▸ What to do: Would you retype the lines from the one that holds "You are a computer-use" to the final line of the entries below, both ends included and exactly as written, but without pictures?

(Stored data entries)
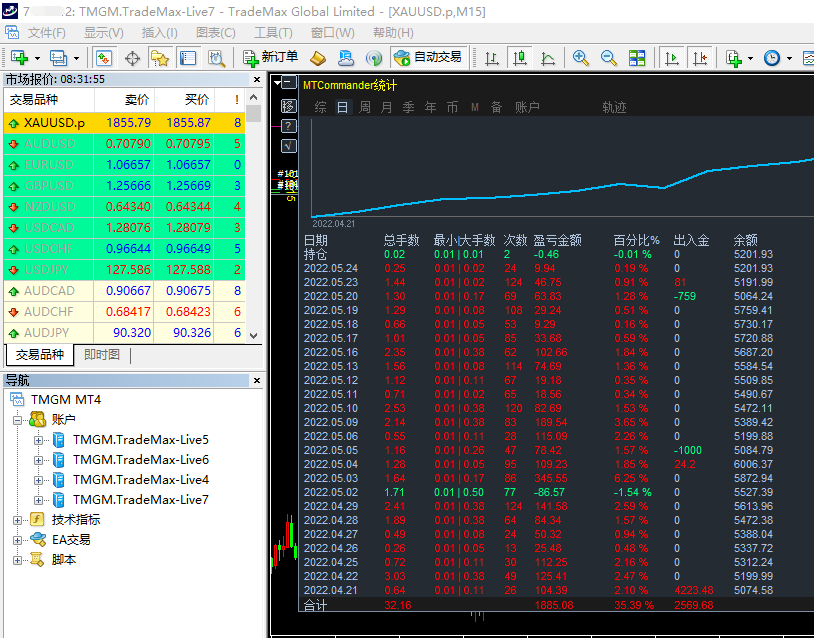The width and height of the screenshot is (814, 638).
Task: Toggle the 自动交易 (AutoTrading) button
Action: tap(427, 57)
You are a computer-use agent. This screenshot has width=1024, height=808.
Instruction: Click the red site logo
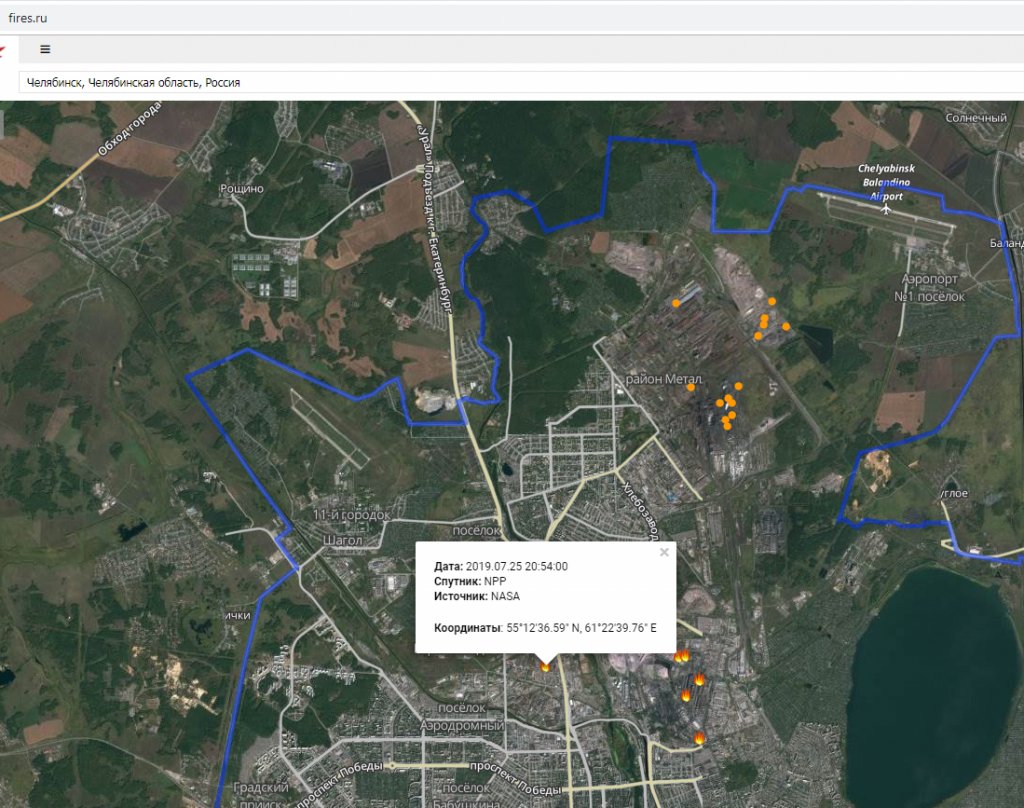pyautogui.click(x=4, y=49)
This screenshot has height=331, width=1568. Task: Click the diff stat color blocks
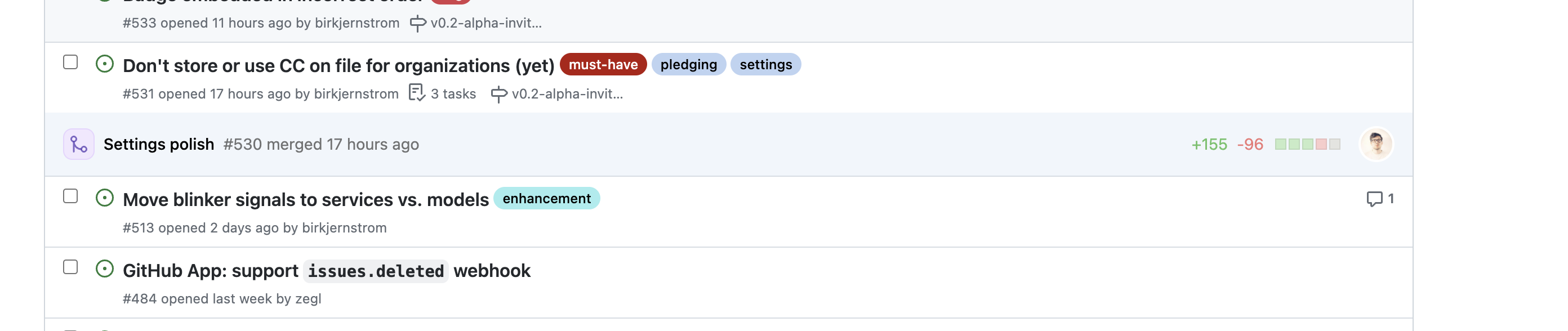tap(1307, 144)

▸ Response to the task:
You are a computer-use agent. This screenshot has width=1024, height=808.
Instruction: Click the red site logo
pyautogui.click(x=4, y=49)
This screenshot has height=331, width=1568. Task: Click the diff stat color blocks
tap(1307, 144)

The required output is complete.